PROBLEM DESCRIPTION:
Please rewrite the lines as a numbered list, starting at the line that contains "Given: Share the tweet using share icon" and ending at the line that contains "The image size", with blank lines and pictures left out.

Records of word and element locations
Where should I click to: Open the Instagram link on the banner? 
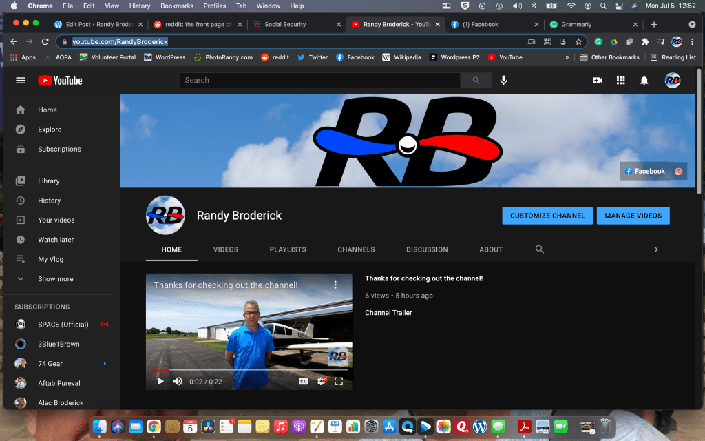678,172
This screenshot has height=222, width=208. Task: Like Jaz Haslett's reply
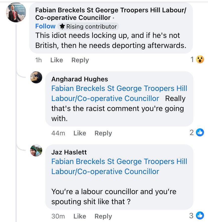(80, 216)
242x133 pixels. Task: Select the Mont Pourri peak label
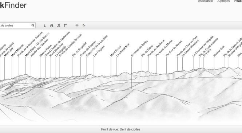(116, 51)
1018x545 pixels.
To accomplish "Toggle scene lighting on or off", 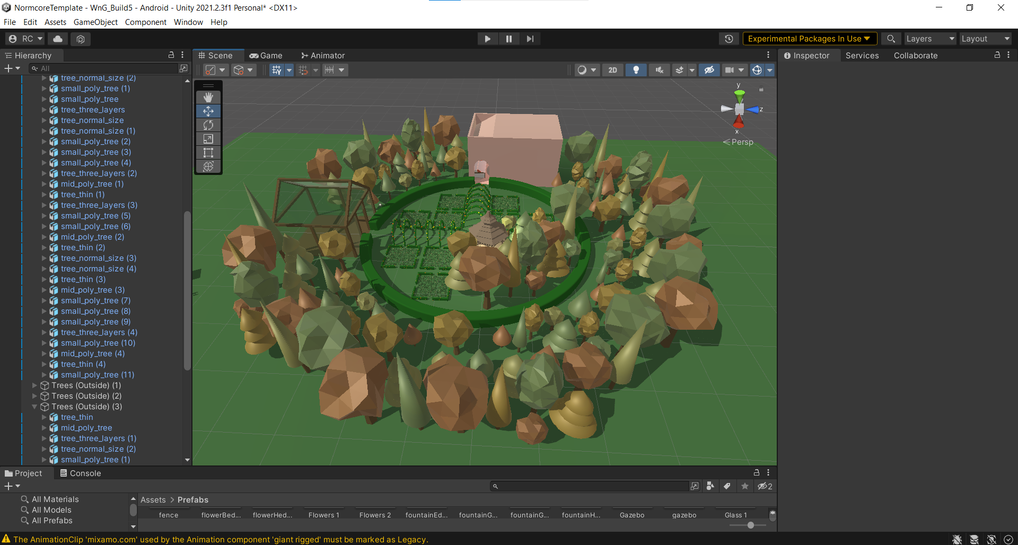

==

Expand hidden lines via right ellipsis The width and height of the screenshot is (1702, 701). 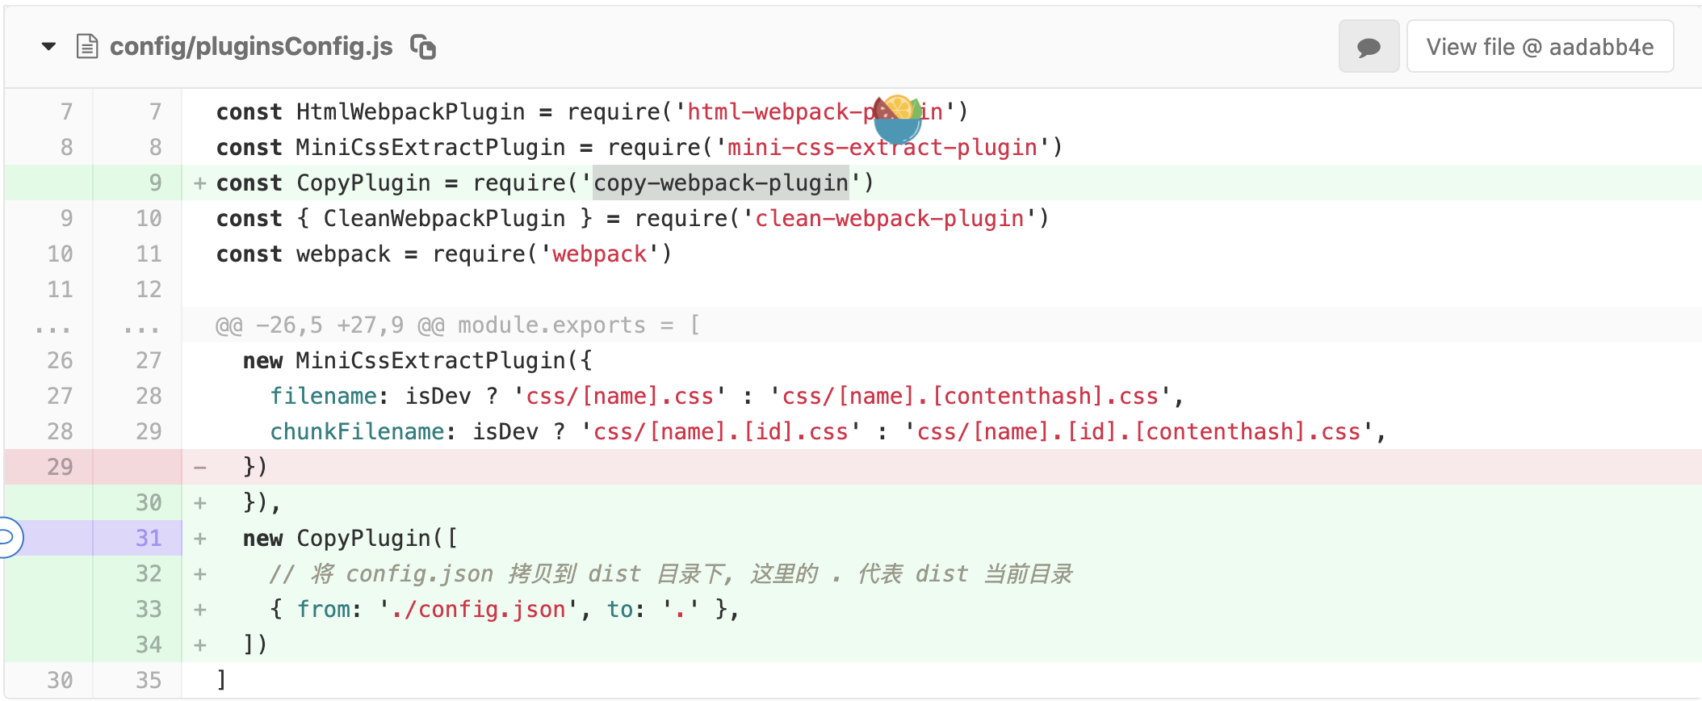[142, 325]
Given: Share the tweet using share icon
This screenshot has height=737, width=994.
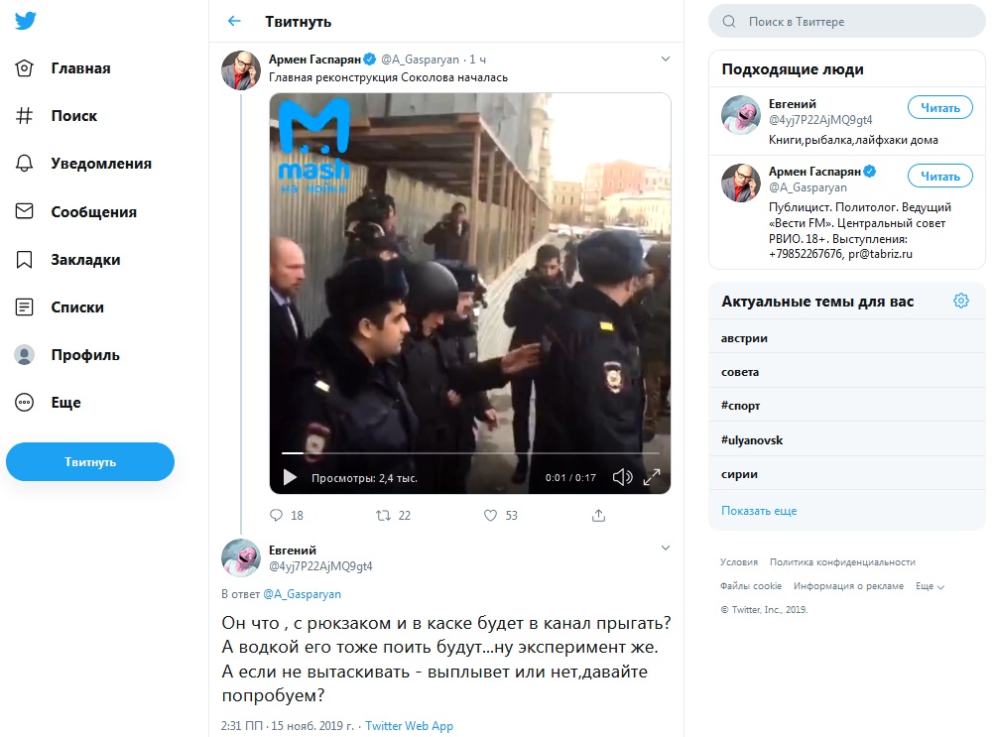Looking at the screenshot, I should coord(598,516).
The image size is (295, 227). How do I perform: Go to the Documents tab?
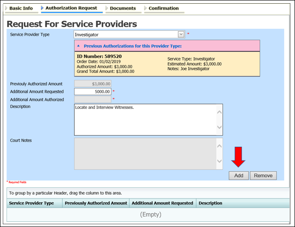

COMPLETED TASK:
1. Given: Share the tweet using share icon
2. This screenshot has height=737, width=994.
3. Looking at the screenshot, I should coord(598,516).
4. The image size is (295, 227). How do I perform: Go to the Documents tab?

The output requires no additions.